Nedjma, incarnée par une Lyna Khoudri tout en légèreté et puissance à la fois, est le personnage central de ce récit. Elle étudie les lettres dans une université d'Alger, aujourd'hui abandonnée, et habite une cité universitaire féminine, avec des copines, sinon sublimes, en tous les cas déterminées à faire de leur vie un projet de liberté. Elles s'esquivent le soir dans des discothèques, prennent soin de leur corps et de leur visage, et surtout acceptent de devenir les mannequins de la collection de vêtements que Nedjma dessine chaque jour. La réalisatrice a certainement trouvé dans ce portrait d'une jeune artiste couturière un écho à son propre parcours de cinéaste algérienne. Il y a une candeur presque sublime qui pousse cette jeune femme à réinventer sa vie et trouver un sens dans la création, malgré un contexte politique et social des plus violents. On souhaiterait presque que tous les jeunes gens dont les parents ont suivi un parcours de migration depuis le Maghreb vers la France, regardent ce film. En effet, "Papicha" rend hommage à des femmes combatives, résistantes contre la facilité religieuse et l'hégémonie masculine.
Mais "Papicha" n'est pas qu'un film politique.

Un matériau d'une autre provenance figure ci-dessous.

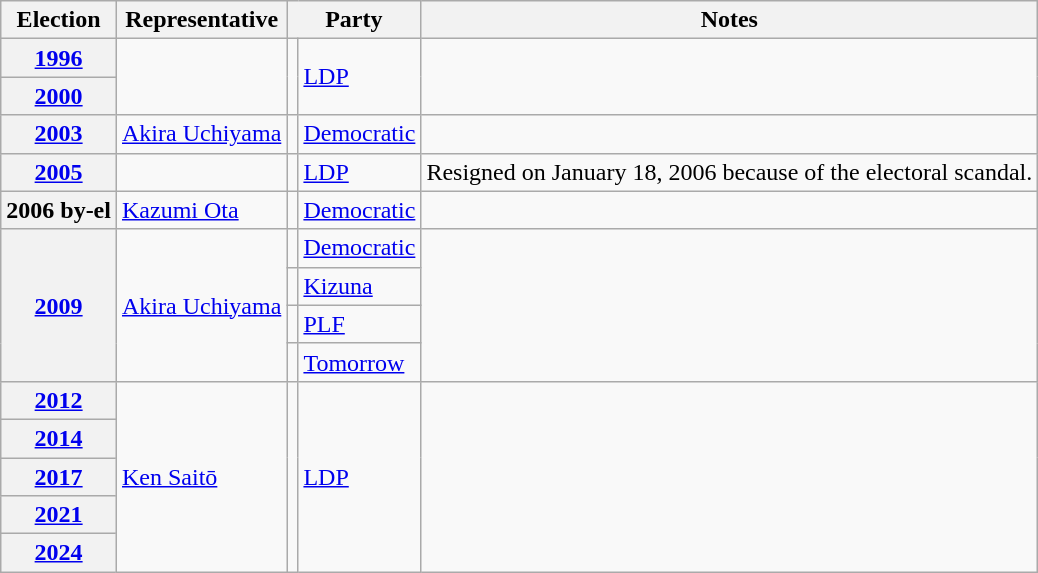
Kazumi Ota (201, 210)
Ken Saitō (201, 476)
Representative (201, 20)
2012 (59, 400)
1996 (59, 58)
Tomorrow (360, 362)
Election (59, 20)
2006 by-el (59, 210)
Party (354, 20)
2021 (59, 515)
Resigned on January 18, 2006 because of the electoral scandal. (730, 172)
2000 (59, 96)
2024 (59, 553)
2009 (59, 305)
Kizuna (360, 286)
Notes (730, 20)
2014 (59, 438)
2003 (59, 134)
PLF (360, 324)
2017 (59, 477)
2005 (59, 172)
Search for the cell housing the specified text and yield its [X, Y] center coordinate. 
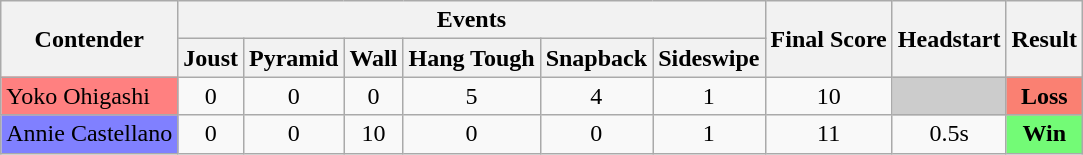
Win [1044, 134]
Annie Castellano [90, 134]
0.5s [949, 134]
Joust [211, 58]
5 [472, 96]
Contender [90, 39]
Final Score [828, 39]
4 [596, 96]
Result [1044, 39]
Events [472, 20]
Pyramid [294, 58]
Hang Tough [472, 58]
11 [828, 134]
Sideswipe [709, 58]
Loss [1044, 96]
Headstart [949, 39]
Snapback [596, 58]
Wall [374, 58]
Yoko Ohigashi [90, 96]
For the text-containing cell, return its midpoint in [X, Y] coordinate format. 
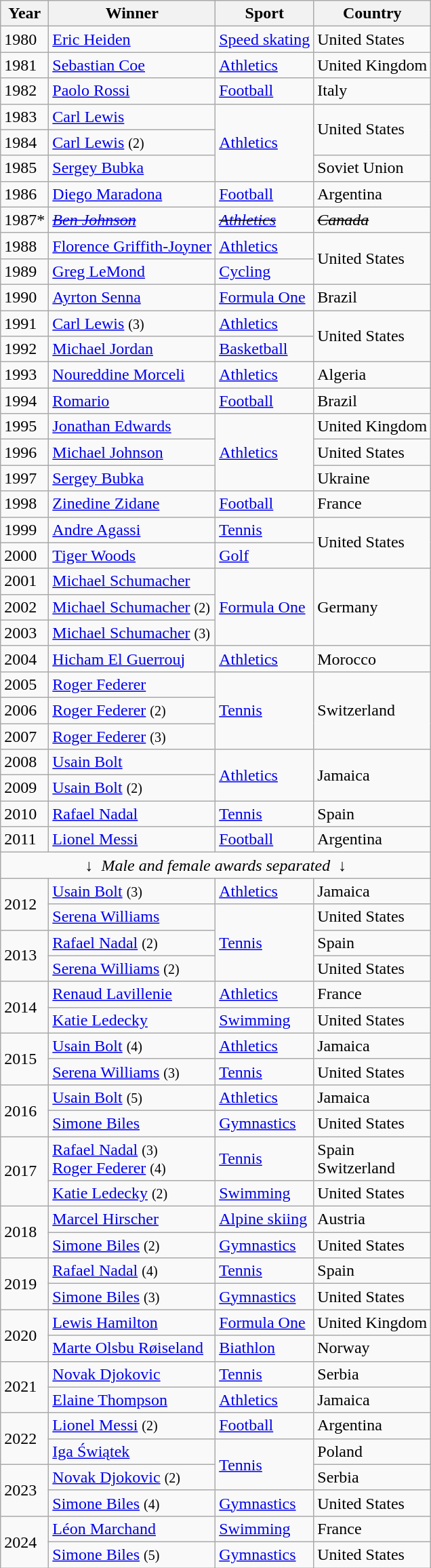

C'est un récit qui fait l'éloge d'un pays, l'Algérie, absolument magnifique. Il y a cette langue d'abord, pétrie d'algérois et de français, qui parcourt le film et lui donne une coloration toute particulière. On découvre, non sans délectation, le plaisir d'un langage qui s'amuse du monde et amplifie les événements d'une douce poésie. Il y a surtout ces paysages superbes où l'on reconnaît le charme des villes orientales, les bords de mer très bleus et le soleil qui se mire dans les montagnes. Le spectateur est invité à prendre le thé avec les personnages, à déguster des beignets, et à rêver un Maghreb dégagé de ses tensions internes. Mounia Meddour aime son pays. Elle le sublime grâce à une photographie très soignée. Ses personnages féminins sont filmés comme des icônes au service de tout un pays qui n'est que grâce, tout comme soudain, il peut sombrer dans la tyrannie et la colère. En ce sens, "Papicha" utilise le cinéma pour témoigner d'une histoire cruelle, que la force de quelques jeunes femmes libérées a permis de sauver du pire.
Voilà donc un véritable événement cinématographique de ce printemps 2019. Il est fort à parier que Lyna Khoudri continuera d'habiter la carrière de la réalisatrice, tant elle donne à voir une véritable osmose sur l'écran. Ce premier long métrage est un coup de force, au milieu d'un paysage cinématographique qui offre beaucoup d'espoir sur le devenir de nos sociétés portées par des femmes militantes et intègres. Le film constitue un immense chant d'amour pour un féminisme mesuré, au service de la liberté et du droit à être soi.